Arturo Toscanini was the most celebrated conductor of his time, considered by many to be the greatest conductor of the twentieth century. He revolutionized musical interpretation by frequently insisting that his orchestras play the music exactly as written, a highly unusual practice in the nineteenth century, when Toscanini began his career. He conducted the world premieres of such operas as Puccini's "La Boheme" and "Turandot", and Leoncavallo's "Pagliacci". During his lifetime and for a short while afterwards,he was revered by critics (and still is by the older ones.)

 

Toscanini became resident conductor at La Scala, Milan, in 1898, remaining there until 1908 and returning during the 1920s.

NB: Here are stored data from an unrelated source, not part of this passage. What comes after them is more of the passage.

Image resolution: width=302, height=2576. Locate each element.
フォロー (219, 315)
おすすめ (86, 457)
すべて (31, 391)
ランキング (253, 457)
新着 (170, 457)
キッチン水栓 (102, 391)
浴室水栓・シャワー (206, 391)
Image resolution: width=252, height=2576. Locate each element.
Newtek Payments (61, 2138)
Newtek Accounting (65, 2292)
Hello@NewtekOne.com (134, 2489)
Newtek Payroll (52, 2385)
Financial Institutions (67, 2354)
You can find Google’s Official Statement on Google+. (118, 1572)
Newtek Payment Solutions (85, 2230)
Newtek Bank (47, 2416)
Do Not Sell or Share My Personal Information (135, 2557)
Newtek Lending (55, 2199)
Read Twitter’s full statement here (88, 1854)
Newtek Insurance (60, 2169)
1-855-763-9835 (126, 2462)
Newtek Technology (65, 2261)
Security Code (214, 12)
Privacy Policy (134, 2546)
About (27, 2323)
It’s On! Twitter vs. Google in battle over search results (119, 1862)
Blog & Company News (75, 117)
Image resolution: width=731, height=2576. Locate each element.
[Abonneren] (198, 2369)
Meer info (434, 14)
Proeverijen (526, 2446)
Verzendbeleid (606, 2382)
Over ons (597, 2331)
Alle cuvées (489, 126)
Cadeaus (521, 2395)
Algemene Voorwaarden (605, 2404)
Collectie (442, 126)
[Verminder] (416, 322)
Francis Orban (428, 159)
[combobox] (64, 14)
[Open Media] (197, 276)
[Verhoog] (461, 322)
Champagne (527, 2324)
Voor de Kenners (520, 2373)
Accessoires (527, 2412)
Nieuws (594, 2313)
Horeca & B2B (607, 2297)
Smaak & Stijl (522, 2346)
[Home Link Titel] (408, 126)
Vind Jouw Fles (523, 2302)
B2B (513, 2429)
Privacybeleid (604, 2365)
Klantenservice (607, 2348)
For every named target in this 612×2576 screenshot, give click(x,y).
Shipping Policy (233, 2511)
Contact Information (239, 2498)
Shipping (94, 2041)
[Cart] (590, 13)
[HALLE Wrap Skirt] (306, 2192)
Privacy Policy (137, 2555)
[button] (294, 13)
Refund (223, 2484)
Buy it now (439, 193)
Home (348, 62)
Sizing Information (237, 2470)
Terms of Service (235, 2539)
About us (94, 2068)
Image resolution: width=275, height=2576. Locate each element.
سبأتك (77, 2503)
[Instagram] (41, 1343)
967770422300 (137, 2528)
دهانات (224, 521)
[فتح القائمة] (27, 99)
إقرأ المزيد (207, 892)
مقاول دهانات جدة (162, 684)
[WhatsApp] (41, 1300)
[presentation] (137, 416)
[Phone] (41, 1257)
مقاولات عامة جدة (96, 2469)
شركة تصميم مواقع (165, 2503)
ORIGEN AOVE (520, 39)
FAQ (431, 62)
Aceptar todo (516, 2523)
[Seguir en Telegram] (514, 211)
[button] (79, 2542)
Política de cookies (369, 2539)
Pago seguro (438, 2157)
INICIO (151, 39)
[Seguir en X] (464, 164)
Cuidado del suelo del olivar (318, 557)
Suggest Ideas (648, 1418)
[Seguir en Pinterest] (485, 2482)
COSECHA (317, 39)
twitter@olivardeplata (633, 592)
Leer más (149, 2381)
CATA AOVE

He also had spells at the Metropolitan Opera, New York (1908 - 1915) and Bayreuth (1930 -1931) as well as with the New York Philharmonic Orchestra (1926 - 1936) and at the Salzburg Festival (1934 - 1937). Strongly opposed to Italian and German fascism, he left Europe for the United States, where in 1937 the NBC Symphony Orchestra was founded for him, and with which he performed regularly until 1954 on national radio, thus becoming the first conducting superstar of modern mass media. He continued to conduct live radio performances until his retirement at 87.

 

Toscanini conducted the world premieres of many operas, including four which have become part of the standard operatic repertoire: I Pagliacci, La Boheme, La Fanciulla del West and Turandot. He also conducted the first Italian performances of Siegfried, Die Gotterdammerung, Salome, Pelleas et Melisande, as well as the South American premieres of Tristan und Isolde and Madama Butterfly and the North American premiere of Boris Godunov.

 

At La Scala, Toscanini pushed through reforms in the performance of opera, having what was then the most modern stage lightning system installed in 1901 and an orchestral pit installed in 1907. He insisted on darkening the lights during performances. As his biographer Harvey Sachs wrote: "he believed that a performance could not be artistically successful unless unity of intention was first established among all the components: singers, orchestra, chorus, staging, sets, and costumes."